Когда периага приблизилась к крейсеру футов на шестьдесят, движение любопытства ясно обнаружилось среди ее пассажиров.
— Держите дальше вашу «Молочницу», — пробурчал альдерман, замечая с неудовольствием, что хозяин парома в угоду пассажирам правит прямо на крейсер. — Моря и океаны! Неужели Нью-Йоркский залив так узок, что вы принуждены стирать пыль с этого лентяя? Если бы королева знала, как этими мошенниками пропиваются и проедаются ее денежки, она бы, наверно, послала их к Индийским островам гоняться за пиратами. Алида, дитя мое, отвернись к берегу и позабудь страх, виною которого вот тот осел. Он хочет лишь показать свое искусство править рулем.
Но племянница, к великой досаде почтенного коммерсанта, нисколько не нуждалась в этом ободрении. Если ее щеки зарумянились и дыхание сделалось чаще, то едва ли все это было вызвано страхом. К счастью, вид высоких мачт и массы снастей, почти нависших над палубой периаги в то время как последняя проходила почти борт о борт с крейсером, помешал заметить эту перемену. В то время как сотня глаз на крейсере следила за периагой через пушечные борты, перед грот-мачтой «Кокетки» вдруг выросла стройная фигура молодого офицера в капитанской форме. Сняв шляпу, моряк учтиво приветствовал пассажиров периаги.
— Голубого неба, тихого ветра желаю всем вам! — крикнул он с развязностью моряка. — Целую ручки прелестной Алиды! Надеюсь, альдерман ван-Беврут примет добрые пожелания моряка! Кланяюсь вам, господин ван-Стаатс!
— Хе! — проворчал коммерсант. — Вы там, ленивцы, слова предпочитаете делу. Война и далекий враг превратили вас в моряков твердой земли, капитан Лудлов.
Алида покраснела и почти невольно махнула платком в знак приветствия. Патрон, встав с места, вежливо поклонился.
В это время на палубе парома моряк в индийской шали, взяв с самым равнодушным видом из рук хозяина румпель[15], глазами опытного моряка пробежал по стройным линиям военного крейсера.

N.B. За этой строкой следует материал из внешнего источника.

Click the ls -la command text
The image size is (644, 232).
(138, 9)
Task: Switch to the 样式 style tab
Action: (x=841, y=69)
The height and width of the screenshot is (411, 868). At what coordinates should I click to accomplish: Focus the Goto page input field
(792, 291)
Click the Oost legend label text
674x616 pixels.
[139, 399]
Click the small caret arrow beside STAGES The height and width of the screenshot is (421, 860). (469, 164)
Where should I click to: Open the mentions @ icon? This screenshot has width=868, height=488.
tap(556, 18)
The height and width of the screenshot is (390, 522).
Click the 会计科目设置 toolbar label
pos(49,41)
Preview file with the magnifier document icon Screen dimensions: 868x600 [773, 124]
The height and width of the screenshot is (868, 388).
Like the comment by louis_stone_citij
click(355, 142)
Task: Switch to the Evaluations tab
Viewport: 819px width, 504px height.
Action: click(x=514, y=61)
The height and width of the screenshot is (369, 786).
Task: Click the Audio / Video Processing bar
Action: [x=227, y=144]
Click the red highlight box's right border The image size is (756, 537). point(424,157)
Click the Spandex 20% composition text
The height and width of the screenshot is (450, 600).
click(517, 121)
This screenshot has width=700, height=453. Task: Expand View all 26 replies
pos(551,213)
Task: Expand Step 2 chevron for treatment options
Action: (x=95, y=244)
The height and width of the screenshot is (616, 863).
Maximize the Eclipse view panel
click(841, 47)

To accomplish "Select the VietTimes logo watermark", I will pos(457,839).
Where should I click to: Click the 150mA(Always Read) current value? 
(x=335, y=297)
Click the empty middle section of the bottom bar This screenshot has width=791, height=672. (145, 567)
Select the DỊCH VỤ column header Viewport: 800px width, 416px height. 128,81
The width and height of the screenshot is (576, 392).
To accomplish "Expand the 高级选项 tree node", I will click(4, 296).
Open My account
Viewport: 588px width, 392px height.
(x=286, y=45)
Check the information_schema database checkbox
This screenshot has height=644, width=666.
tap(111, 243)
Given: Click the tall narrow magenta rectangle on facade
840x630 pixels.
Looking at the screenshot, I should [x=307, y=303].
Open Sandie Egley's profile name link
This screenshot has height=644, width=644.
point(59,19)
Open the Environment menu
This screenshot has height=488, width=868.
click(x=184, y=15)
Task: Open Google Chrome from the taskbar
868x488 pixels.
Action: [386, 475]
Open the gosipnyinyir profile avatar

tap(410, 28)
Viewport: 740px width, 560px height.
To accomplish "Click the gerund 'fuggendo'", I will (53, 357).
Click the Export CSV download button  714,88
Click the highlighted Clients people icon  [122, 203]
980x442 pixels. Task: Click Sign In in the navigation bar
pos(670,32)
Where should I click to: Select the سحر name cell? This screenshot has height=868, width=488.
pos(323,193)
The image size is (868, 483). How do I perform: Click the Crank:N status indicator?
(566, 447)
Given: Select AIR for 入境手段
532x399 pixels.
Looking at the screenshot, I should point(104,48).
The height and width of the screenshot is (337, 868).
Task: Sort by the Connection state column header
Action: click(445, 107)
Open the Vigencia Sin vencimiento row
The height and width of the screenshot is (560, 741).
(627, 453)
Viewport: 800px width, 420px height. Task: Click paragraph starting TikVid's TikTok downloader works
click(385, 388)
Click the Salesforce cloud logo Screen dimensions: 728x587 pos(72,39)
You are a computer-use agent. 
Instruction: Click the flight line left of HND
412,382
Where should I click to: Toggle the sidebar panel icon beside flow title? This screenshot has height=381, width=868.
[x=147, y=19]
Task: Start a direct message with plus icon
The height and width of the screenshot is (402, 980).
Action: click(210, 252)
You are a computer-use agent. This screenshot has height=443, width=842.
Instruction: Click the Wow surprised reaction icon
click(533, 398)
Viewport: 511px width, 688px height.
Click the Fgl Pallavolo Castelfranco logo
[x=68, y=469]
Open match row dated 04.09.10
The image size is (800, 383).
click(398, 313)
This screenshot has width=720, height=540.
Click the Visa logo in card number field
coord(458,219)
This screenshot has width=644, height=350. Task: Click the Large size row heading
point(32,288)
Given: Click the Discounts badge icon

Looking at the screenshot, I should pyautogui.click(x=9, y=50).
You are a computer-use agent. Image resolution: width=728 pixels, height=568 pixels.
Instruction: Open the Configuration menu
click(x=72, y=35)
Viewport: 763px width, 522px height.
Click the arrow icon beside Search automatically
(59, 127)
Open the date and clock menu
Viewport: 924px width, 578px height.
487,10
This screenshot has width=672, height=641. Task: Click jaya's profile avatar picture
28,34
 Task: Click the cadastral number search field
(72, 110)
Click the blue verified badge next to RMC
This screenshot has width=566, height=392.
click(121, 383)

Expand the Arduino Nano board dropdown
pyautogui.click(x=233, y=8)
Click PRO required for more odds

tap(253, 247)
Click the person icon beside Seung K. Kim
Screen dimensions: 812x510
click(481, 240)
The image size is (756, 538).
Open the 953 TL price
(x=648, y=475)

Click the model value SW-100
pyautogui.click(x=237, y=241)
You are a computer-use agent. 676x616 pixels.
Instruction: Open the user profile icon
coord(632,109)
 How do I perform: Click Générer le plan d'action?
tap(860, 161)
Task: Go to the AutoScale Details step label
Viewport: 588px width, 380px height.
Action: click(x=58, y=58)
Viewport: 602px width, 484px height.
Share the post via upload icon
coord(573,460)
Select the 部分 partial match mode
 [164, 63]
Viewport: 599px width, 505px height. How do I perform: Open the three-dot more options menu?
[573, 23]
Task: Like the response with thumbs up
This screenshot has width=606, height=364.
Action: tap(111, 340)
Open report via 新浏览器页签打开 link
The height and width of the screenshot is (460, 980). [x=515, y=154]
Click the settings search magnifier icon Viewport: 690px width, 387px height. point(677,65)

— Королева должна иметь доброго слугу на подобном судне. Надеюсь, моряк, стоящий на мостике, сумеет извлечь из него возможную выгоду. Эй, приятель! Опустите-ка носовой парус, — прибавил он, обратившись к матросам периаги и поворачивая одновременно руль по ветру.
Послушное судно поворотилось бортом и спустя минуту стояло рядом с крейсером. Уже альдерман готовился протестовать против такого бесцеремонного обращения с пассажирами, как вдруг моряк в индийской шали снял шляпу и обратился к капитану Лудлову с тою самоуверенностью, которую он обнаружил в разговоре с пассажирами периаги.
— Не нуждается ли королева в услугах моряка, видавшего в своей жизни больше голубой воды, чем твердой земли? Не найдется ли на этом крейсере просторного гамака для моряка, который без ремесла матроса должен умереть с голоду?
Капитан Лудлов, казалось, не верил своим глазам, видя, как простой матрос обращается так развязно к нему, облеченному в мундир офицера великобританского военного флота. Однако, он ответил с напускным спокойствием:
— Королева всегда примет на свою службу храброго матроса, если он обещает служить ей верой и правдой. Бросьте сюда канат. Нам приличнее разговаривать об этом на палубе крейсера. Кстати, я буду очень рад обменяться парой слов с почтенным альдерманом ван-Беврутом. Когда же он захочет покинуть нас, шлюпка всегда к его услугам.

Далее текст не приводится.